(DATA TO USE Opens)

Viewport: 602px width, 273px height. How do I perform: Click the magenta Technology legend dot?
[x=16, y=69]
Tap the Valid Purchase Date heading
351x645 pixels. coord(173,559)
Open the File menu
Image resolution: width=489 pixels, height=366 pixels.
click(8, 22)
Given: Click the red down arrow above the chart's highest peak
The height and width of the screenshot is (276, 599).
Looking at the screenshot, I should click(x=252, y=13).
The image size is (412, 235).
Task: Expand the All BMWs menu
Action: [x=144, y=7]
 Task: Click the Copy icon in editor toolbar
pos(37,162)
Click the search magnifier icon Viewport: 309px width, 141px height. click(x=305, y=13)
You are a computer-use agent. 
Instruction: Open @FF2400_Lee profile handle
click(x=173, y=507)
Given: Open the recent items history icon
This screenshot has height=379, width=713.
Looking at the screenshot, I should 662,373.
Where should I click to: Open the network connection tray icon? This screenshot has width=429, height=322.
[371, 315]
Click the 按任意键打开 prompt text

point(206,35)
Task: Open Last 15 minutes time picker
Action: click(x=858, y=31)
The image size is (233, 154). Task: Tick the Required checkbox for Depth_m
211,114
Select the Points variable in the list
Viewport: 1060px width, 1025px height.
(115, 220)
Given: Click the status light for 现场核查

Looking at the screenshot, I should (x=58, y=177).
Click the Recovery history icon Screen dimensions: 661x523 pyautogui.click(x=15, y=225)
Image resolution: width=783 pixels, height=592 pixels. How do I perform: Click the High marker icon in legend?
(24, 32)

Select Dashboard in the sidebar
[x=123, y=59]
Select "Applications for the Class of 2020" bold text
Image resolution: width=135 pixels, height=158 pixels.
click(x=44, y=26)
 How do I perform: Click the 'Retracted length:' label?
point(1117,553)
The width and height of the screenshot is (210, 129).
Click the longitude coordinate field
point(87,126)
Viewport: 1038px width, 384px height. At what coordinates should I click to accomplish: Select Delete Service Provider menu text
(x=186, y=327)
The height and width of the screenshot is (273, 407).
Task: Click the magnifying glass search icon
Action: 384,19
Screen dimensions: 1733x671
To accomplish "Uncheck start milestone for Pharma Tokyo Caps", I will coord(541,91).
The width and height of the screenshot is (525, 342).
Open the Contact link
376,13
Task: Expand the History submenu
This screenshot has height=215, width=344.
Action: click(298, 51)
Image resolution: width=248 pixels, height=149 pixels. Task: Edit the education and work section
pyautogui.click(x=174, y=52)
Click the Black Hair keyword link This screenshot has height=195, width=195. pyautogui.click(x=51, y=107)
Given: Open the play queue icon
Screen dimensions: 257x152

(DATA TO USE Closes)

--- TASK INSTRUCTIONS ---
All entries given above are to be printed again exactly.

--- RESPONSE TO THE TASK ---
Viewport: 602px width, 273px height. How do I perform: Click the magenta Technology legend dot?
[x=16, y=69]
Tap the Valid Purchase Date heading
351x645 pixels. coord(173,559)
Open the File menu
Image resolution: width=489 pixels, height=366 pixels.
click(8, 22)
Given: Click the red down arrow above the chart's highest peak
The height and width of the screenshot is (276, 599).
Looking at the screenshot, I should click(x=252, y=13).
The image size is (412, 235).
Task: Expand the All BMWs menu
Action: [x=144, y=7]
 Task: Click the Copy icon in editor toolbar
pos(37,162)
Click the search magnifier icon Viewport: 309px width, 141px height. click(x=305, y=13)
You are a computer-use agent. 
Instruction: Open @FF2400_Lee profile handle
click(x=173, y=507)
Given: Open the recent items history icon
This screenshot has height=379, width=713.
Looking at the screenshot, I should 662,373.
Where should I click to: Open the network connection tray icon? This screenshot has width=429, height=322.
[371, 315]
Click the 按任意键打开 prompt text

point(206,35)
Task: Open Last 15 minutes time picker
Action: click(x=858, y=31)
The image size is (233, 154). Task: Tick the Required checkbox for Depth_m
211,114
Select the Points variable in the list
Viewport: 1060px width, 1025px height.
(115, 220)
Given: Click the status light for 现场核查

Looking at the screenshot, I should (x=58, y=177).
Click the Recovery history icon Screen dimensions: 661x523 pyautogui.click(x=15, y=225)
Image resolution: width=783 pixels, height=592 pixels. How do I perform: Click the High marker icon in legend?
(24, 32)

Select Dashboard in the sidebar
[x=123, y=59]
Select "Applications for the Class of 2020" bold text
Image resolution: width=135 pixels, height=158 pixels.
click(x=44, y=26)
 How do I perform: Click the 'Retracted length:' label?
point(1117,553)
The width and height of the screenshot is (210, 129).
Click the longitude coordinate field
point(87,126)
Viewport: 1038px width, 384px height. At what coordinates should I click to accomplish: Select Delete Service Provider menu text
(x=186, y=327)
The height and width of the screenshot is (273, 407).
Task: Click the magnifying glass search icon
Action: 384,19
Screen dimensions: 1733x671
To accomplish "Uncheck start milestone for Pharma Tokyo Caps", I will coord(541,91).
The width and height of the screenshot is (525, 342).
Open the Contact link
376,13
Task: Expand the History submenu
This screenshot has height=215, width=344.
Action: click(298, 51)
Image resolution: width=248 pixels, height=149 pixels. Task: Edit the education and work section
pyautogui.click(x=174, y=52)
Click the Black Hair keyword link This screenshot has height=195, width=195. pyautogui.click(x=51, y=107)
Given: Open the play queue icon
Screen dimensions: 257x152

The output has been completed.